One of the preferred retirement savings funds by the working class is the Public Provident Fund (PPF). The long-term investment horizon and the magic of compounding may be the key reasons for its popularity along with the income tax exemption available on it.
You might be wondering how to open a PPF account in one of your trusted banks, i.e. State Bank of India (SBI). In this article, we have provided some useful information on the Public Provident Fund (PPF) account and the stepwise procedure to open the account with SBI.
Public Provident Fund (PPF) is a popular long-term investment option scheme. It is backed by the Government of India and also offers attractive interest rates and returns with safety. These returns are fully exempt from Tax under Section 80C of the Income Tax Act.
Investors can save tax from up to a maximum Rs.1,50,000 in one financial year. Customers can get facilities, such as loans, partial withdrawal, and extension of account. PPF is a good alternative for self-employed people or for those who are from unorganised sectors since EPF/GPF is not available for them.

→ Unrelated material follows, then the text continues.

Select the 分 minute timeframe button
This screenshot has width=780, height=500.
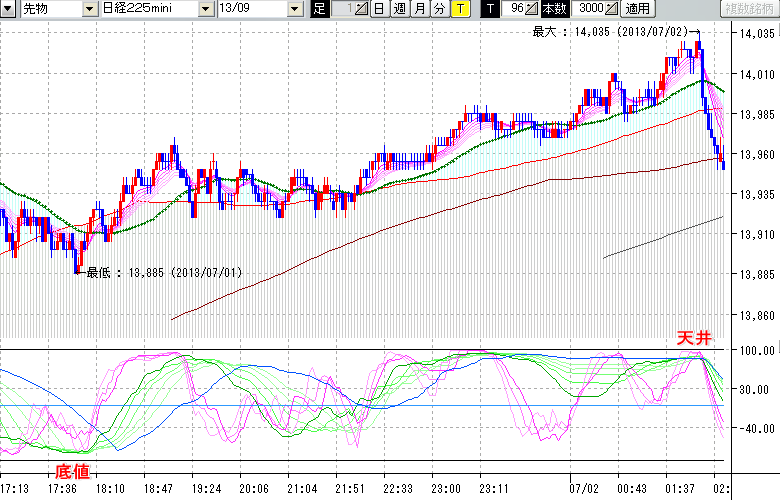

Usually, a PPF account can be easily opened in a designated post office or a bank branch. If you are an SBI customer, you may want to open a PPF account with SBI so you can manage all accounts with one bank.
SBI has announced the launch of a digital service that enables customers to open a Public Provident Fund (PPF) account instantly in a completely online and paperless manner at any time, i.e. 24/7.
Open a PPF account conveniently anytime, anywhere, using the bank’s digital channels, Internet and Mobile Banking. As per SBI’s claim, it is one of the first banks in India to offer instant Public Provident Fund (PPF) account facility.
Step 1. Visit SBI portal at www.onlinesbi.com and log in with your credentials.
Step 2. Click and select ‘New PPF Accounts’ option.
Step 3. The ‘New PPF Account’ page appears. Customer details, such as name, address, CIF number, and PAN will be displayed.
Step 4. Click the checkbox if you are opening the account on behalf of a minor.
Step 5. Enter the bank branch code and branch name of your home branch. Further, enter up to five nominee details based on your choice. Click ‘Submit’.
Step 6. Once you verify all the details entered, click on ‘Proceed’.
Step 7. The PPF account will be created and the PPF account number will be displayed. PPF account statements are available on internet banking.
Step 8. Click on the tab ‘Print PPF Online Application’ to print the account opening form. Visit the branch with the printed form, KYC documents, and a photograph within 30 days to complete the account opening process.
Find out how much returns you can expect on investing in a PPF account through our easy-to-use PPF caclulator.
Step 1: Log in to the SBI’s internet banking portal at http://www.onlinesbi.com.
Step 2: Click the ‘New PPF Accounts’ option on the side menu.
Step 3: The ‘New PPF Account’ page will be displayed where your name, address, CIF number, and PAN details will be pre-filled.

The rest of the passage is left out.